Since Kevin and Gail Donovan removed the hoardings outside their 20-year-old restaurant this morning, cars flying along the St Kilda Esplanade haven't stopped tooting, and the phone has rung 70 or 80 times. Donovans is back.
The long-running restaurant was evacuated last August, after embers from a chargrill flew into the ceiling and started a fire. The kitchen, parts of the bar and private dining room were lost, to the tune of $2 million. "It took the forensic engineer three weeks to prepare his report on the extent of the damage,” Kevin says. “Every place he looked, we realised smoke damage got in here, or water got in there."
But for all this heartache, there was a silver lining. Donovans was able to close for only its second renovation ever, and the improvements are many. "We had a restaurant with a really gorgeous brand, but it was 20 years old,” Gail says.
Pre-fire Donovans never really showed its age, though. The duo has always been dedicated to creating a home-like atmosphere, right down to the actual family photos hung on the back wall. Every six months, Gail and her friend Darryl Bell did a themed makeover, replacing the dozens of knick-knacks decorating the restaurant.

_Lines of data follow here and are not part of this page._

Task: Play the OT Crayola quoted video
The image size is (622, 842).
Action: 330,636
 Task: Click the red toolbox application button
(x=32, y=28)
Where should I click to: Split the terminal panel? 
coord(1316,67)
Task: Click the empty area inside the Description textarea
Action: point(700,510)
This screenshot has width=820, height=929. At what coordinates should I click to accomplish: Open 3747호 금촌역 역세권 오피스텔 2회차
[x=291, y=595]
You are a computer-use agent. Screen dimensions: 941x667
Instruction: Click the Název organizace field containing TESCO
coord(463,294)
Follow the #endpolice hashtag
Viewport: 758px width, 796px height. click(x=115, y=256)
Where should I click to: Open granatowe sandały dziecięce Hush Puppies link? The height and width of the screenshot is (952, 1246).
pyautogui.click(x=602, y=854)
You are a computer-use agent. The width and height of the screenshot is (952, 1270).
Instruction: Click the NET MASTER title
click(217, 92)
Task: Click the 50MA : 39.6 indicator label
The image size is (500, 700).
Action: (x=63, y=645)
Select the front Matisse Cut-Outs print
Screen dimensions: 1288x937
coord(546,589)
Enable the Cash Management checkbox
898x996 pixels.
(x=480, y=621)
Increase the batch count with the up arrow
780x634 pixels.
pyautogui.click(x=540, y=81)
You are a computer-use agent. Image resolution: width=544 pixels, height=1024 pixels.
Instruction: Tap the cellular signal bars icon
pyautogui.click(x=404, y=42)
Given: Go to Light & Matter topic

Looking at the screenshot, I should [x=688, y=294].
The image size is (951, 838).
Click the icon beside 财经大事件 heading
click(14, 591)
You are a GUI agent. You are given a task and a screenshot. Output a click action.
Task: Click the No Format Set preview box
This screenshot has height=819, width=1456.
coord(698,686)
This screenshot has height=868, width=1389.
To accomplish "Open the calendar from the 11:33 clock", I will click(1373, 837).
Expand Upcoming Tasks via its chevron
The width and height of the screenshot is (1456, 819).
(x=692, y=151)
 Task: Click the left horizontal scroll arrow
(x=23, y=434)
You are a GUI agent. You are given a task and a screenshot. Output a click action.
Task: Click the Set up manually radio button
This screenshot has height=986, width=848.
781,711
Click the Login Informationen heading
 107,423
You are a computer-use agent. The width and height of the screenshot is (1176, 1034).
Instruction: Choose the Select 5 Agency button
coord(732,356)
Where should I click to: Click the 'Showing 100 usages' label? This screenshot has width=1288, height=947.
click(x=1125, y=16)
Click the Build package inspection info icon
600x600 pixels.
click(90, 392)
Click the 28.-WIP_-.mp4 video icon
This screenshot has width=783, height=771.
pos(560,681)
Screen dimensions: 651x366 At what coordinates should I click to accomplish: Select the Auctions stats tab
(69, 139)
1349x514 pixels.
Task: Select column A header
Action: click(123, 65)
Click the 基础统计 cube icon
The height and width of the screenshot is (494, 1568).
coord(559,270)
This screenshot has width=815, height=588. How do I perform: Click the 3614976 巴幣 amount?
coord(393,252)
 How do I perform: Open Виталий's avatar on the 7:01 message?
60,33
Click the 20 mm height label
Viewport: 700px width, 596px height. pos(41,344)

For the next six months, it's all about bikes, from the Vespa cutout at the front entrance, to the vintage Tour De France memorabilia in the male toilets. “We're back on our bike – that's the theme,” Gail says.
Elsewhere, there's new ceilings, a new timber deck, and the tinted plates and glasses have been swapped for more neutral pieces. In the kitchen, head chefs Adam Draper and Emma D'Alessandro oversaw a complete redesign of the space where they started their apprenticeships 15 years ago. Now they have a new pass, induction cooktops, and a beastly charcoal oven with its own overhead misting system for killing stray embers.
The closure also gave the chefs time to revise the menu. They've kept eight signature dishes: the cold-smoked salmon, seafood linguine, chicken pie, T-bone steak, prawns, Bombe Alaska, duck for two and fish and chips. Some have been tweaked to taste better, or contain fewer potential allergens.
Then there's new dishes, such as a Moreton Bay Bug salad with apple and tarragon; braised veal cheek with mac 'n' cheese; or pistachio souffle. "The menu has a slightly more modern twist to it," Kevin says. He and Gail would like to push things a bit more, but they can't. The regulars would kill them. "Consistency is one of our hallmarks,” Kevin says. “When you come to this restaurant, it's as good as it was last night, last week, last year, five years ago, and so on.”
Part of that is down to the Donovans themselves. Both still work the floor full-time, and their passion is plain to see. "People our age are starting to think about retiring, but I can't possibly imagine not doing this," Kevin says. "Yeah, we love this business, and we want people to love it as much as we do," Gail says. They're hoping the restaurant's facelift will help with this mission. "Now all that's left is for me to get a facelift," Gail says. "But I'm a bit busy."